Edgar Morin - Le Monde - Hors série
Sociologue du temps présent et penseur fraternel, Edgar Morin est un braconnier du savoir pour qui la philosophie doit être un antidote aux œillères de l’esprit. Du phénomène yéyé à l’impératif écologique, il a offert des repères à nos temps déboussolés, sans peur de la « complexité » et des contradictions de la condition humaine, forgeant une éthique de l’incertitude et plaidant pour une symbiose des civilisations. A l’aube de son centième anniversaire, Le Monde se penche sur l’œuvre et la vie de ce fils du siècle.
Le Monde, Hors série. 124 pages
Présentation de l'ouvrage
Présentation par l'auteur de rédacteur en chef du Hors série
Il aura 100 ans le 8 juillet et a parcouru tous les domaines du savoir, vécu intimement les extases de l’histoire. Théoricien de la connaissance et héros de la Résistance, dissident du stalinisme et infatigable promoteur du « principe espérance », anthropologue de la mort et sociologue du temps présent, Edgar Morin est un touche-à-tout universel.
Né en 1921, il est un enfant du siècle. Résistant, notamment dans le réseau de François Mitterrand, il s’est opposé aux carcans de l’esprit et à certaines formes d’engagement. Contre une raison réduite au calcul, une science sans conscience, une séparation des connaissances universitaires, il propose de relier les savoirs, d’enseigner la transdisciplinarité, de réformer notre pensée.

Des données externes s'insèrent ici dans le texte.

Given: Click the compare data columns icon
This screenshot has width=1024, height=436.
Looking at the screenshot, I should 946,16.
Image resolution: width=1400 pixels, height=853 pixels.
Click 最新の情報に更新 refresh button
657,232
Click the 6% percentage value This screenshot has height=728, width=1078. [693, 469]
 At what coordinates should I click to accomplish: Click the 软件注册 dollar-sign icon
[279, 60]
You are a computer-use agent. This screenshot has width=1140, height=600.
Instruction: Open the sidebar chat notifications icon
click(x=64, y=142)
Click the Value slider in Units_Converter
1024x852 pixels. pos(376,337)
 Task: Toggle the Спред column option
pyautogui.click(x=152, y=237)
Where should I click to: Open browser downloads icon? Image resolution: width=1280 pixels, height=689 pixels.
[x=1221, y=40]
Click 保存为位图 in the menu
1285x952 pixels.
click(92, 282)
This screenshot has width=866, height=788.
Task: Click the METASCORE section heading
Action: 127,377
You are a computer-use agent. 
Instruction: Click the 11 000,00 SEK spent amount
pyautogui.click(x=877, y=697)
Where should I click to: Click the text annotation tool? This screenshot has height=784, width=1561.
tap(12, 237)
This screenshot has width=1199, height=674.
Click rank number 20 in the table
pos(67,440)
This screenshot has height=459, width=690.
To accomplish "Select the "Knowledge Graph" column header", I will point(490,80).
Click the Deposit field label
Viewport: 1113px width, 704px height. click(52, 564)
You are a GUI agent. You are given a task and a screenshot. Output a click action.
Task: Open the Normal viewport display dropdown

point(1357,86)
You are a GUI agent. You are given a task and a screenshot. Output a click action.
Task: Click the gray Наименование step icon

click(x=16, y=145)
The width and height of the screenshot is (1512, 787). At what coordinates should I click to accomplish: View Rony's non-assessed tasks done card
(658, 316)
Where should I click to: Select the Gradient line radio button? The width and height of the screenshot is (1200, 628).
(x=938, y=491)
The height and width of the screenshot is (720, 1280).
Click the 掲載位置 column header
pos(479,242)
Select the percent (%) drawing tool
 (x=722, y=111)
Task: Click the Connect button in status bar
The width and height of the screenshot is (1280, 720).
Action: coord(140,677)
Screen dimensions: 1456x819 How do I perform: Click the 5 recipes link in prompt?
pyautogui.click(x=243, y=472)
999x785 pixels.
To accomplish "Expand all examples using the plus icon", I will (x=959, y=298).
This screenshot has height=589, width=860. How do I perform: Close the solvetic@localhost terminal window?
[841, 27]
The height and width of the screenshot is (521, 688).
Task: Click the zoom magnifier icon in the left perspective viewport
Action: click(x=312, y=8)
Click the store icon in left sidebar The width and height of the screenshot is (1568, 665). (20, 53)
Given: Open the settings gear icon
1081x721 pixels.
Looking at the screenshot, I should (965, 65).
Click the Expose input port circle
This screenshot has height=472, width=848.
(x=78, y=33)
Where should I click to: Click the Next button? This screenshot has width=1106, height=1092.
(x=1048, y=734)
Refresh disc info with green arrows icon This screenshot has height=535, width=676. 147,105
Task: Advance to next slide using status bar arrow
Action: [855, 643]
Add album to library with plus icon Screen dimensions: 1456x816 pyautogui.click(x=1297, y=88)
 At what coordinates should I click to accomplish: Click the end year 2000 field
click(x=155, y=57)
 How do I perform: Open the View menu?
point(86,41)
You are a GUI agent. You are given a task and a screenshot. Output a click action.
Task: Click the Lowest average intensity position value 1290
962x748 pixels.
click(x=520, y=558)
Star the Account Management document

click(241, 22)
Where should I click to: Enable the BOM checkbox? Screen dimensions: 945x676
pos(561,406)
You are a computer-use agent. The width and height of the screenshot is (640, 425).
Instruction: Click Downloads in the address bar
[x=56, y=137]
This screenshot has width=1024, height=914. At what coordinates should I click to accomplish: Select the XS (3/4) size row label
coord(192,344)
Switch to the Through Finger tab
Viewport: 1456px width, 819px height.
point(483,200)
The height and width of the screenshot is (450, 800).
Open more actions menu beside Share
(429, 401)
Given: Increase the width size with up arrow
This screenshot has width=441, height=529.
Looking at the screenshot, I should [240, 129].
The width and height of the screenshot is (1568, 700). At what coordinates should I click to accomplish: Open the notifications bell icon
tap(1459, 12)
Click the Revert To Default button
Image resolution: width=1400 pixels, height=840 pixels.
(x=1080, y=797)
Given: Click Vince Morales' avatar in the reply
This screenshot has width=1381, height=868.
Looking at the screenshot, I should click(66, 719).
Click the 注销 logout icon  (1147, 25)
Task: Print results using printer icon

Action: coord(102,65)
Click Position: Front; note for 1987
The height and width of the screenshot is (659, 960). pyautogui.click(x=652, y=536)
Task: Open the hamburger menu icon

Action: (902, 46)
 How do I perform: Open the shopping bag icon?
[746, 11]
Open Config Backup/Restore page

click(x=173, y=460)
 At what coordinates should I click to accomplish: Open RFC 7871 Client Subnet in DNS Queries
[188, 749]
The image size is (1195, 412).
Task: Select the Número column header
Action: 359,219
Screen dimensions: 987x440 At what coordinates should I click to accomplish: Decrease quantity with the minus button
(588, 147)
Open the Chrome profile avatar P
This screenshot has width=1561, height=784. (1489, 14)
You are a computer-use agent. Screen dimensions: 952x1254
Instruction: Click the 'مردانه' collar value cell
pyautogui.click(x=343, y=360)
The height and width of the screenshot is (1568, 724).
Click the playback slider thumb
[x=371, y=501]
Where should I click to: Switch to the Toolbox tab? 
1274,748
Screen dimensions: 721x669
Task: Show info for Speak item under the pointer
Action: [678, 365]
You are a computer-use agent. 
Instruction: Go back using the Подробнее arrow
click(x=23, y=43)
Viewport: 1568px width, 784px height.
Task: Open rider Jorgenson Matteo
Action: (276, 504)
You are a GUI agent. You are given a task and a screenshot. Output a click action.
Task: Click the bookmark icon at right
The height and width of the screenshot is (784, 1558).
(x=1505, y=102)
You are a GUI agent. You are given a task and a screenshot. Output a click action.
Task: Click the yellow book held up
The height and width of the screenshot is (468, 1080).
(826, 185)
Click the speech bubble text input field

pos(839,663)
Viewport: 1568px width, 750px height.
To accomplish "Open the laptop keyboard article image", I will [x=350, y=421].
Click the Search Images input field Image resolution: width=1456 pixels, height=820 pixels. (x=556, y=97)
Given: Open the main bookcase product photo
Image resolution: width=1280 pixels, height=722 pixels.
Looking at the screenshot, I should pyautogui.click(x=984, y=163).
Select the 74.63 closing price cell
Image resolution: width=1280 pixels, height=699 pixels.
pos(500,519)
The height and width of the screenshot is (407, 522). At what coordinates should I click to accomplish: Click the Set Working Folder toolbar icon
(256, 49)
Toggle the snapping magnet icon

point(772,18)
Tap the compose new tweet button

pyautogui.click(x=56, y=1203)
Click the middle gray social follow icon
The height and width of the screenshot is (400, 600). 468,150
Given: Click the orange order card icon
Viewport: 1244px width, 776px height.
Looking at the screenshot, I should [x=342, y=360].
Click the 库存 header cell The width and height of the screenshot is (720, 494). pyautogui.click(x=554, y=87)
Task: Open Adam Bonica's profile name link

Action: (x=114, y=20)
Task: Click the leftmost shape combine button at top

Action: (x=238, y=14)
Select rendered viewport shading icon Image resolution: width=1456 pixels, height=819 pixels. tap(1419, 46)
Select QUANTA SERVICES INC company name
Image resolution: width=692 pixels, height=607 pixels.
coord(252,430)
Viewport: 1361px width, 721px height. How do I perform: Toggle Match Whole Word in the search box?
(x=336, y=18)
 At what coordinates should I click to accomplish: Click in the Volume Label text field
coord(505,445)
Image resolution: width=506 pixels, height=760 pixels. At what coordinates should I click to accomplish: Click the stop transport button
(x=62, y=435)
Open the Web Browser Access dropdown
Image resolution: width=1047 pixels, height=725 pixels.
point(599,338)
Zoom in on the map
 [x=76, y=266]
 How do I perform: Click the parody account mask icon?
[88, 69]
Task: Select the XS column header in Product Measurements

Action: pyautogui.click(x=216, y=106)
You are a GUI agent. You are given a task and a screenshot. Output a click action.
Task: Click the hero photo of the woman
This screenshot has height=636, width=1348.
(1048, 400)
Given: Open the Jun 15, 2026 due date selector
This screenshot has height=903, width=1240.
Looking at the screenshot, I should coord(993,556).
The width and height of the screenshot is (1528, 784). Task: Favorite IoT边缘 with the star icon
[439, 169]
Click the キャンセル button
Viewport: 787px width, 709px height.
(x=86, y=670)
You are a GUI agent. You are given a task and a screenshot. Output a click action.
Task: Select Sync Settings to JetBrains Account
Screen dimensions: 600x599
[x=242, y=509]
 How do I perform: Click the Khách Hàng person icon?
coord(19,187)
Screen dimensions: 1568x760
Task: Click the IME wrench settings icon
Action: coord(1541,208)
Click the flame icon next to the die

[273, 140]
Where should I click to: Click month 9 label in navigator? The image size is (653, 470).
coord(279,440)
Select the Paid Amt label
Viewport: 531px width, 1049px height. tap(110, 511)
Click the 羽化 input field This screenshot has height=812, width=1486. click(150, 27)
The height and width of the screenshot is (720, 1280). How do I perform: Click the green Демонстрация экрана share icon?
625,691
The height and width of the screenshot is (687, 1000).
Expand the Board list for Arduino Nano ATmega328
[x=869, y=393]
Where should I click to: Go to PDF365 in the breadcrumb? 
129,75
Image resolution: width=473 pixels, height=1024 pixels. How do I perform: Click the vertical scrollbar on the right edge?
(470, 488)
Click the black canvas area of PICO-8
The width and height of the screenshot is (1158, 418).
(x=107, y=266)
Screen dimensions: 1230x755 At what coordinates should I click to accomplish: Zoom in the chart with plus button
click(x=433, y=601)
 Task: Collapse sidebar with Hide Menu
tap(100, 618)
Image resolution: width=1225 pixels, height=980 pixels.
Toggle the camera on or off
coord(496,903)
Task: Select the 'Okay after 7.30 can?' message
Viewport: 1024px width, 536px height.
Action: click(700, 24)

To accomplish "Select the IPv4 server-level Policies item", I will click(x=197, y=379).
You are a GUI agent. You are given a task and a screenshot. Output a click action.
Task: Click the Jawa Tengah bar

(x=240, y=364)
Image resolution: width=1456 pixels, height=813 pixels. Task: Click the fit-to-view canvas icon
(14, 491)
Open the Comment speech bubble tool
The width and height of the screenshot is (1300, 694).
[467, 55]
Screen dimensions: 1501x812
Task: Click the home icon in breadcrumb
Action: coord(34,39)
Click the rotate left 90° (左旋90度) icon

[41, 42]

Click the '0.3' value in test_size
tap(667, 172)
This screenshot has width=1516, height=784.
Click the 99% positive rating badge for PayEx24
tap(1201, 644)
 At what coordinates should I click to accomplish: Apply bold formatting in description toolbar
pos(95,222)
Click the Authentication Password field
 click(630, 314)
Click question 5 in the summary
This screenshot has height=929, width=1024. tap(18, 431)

A rebours d’une certaine militance qui l’a conduit lui-même à certaines erreurs et errances, il forge une éthique de l’incertitude et plaide pour une politique, une métamorphose, une symbiose des civilisations. Solidaire des humiliés et des offensés, il sait pour cela prendre des coups et connaît le prix qu’il faut payer afin de rester fidèle à ses idées.
D’auteur minoré à savant respecté
Un mot lui est accroché, celui de « complexité ». Car Edgar Morin est l’artisan d’une pensée capable de lier la connaissance des parties à celle du tout. Aujourd’hui, de nombreux ouvrages, colloques et cursus d’universités lui sont consacrés, en particulier à l’étranger où ce penseur de l’ère planétaire est très largement plébiscité. En France, Edgar Morin est pourtant longtemps resté un auteur minoré, avant d’être un savant respecté et parfois même une caution recherchée.
Comme l’illustrent les textes, débats, entretiens, documents et notions présentés dans le hors-série du Monde « Edgar Morin, le philosophe indiscipliné », il a saisi son époque avec sagacité, su capter l’essence des événements, les inscrire dans la longue durée. En témoigne notamment un commentaire de La Marseillaise, « un hymne d’éveil et de résistance qui a valu pour les résistances qui ont suivi, qui vaut pour celles que nécessite notre temps, et qui vaudra pour les résistances futures », écrit-il. Ou une interview accordée au Monde après « l’horreur de la criminelle décapitation » de Samuel Paty dans laquelle il analyse l’opposition entre « la France identitaire et la France humaniste ».
Du phénomène « yé-yé » à l’impératif écologique, il offre des repères pour nos temps déboussolés. Il montre aussi que l’homme est pétri de contradictions et, entre raison et déraison, qu’il lui est possible d’inventer un autre destin, d’emprunter d’autres chemins. Fidèle à son adolescence et marqué par ses blessures d’enfance, Edgar Morin demeure avant tout un intellectuel rimbaldien. Pensée complexe ou « Terre-patrie », ce braconnier du savoir déploie une philosophie comme un antidote aux œillères de l’esprit, une perpétuelle invitation à « changer la vie ».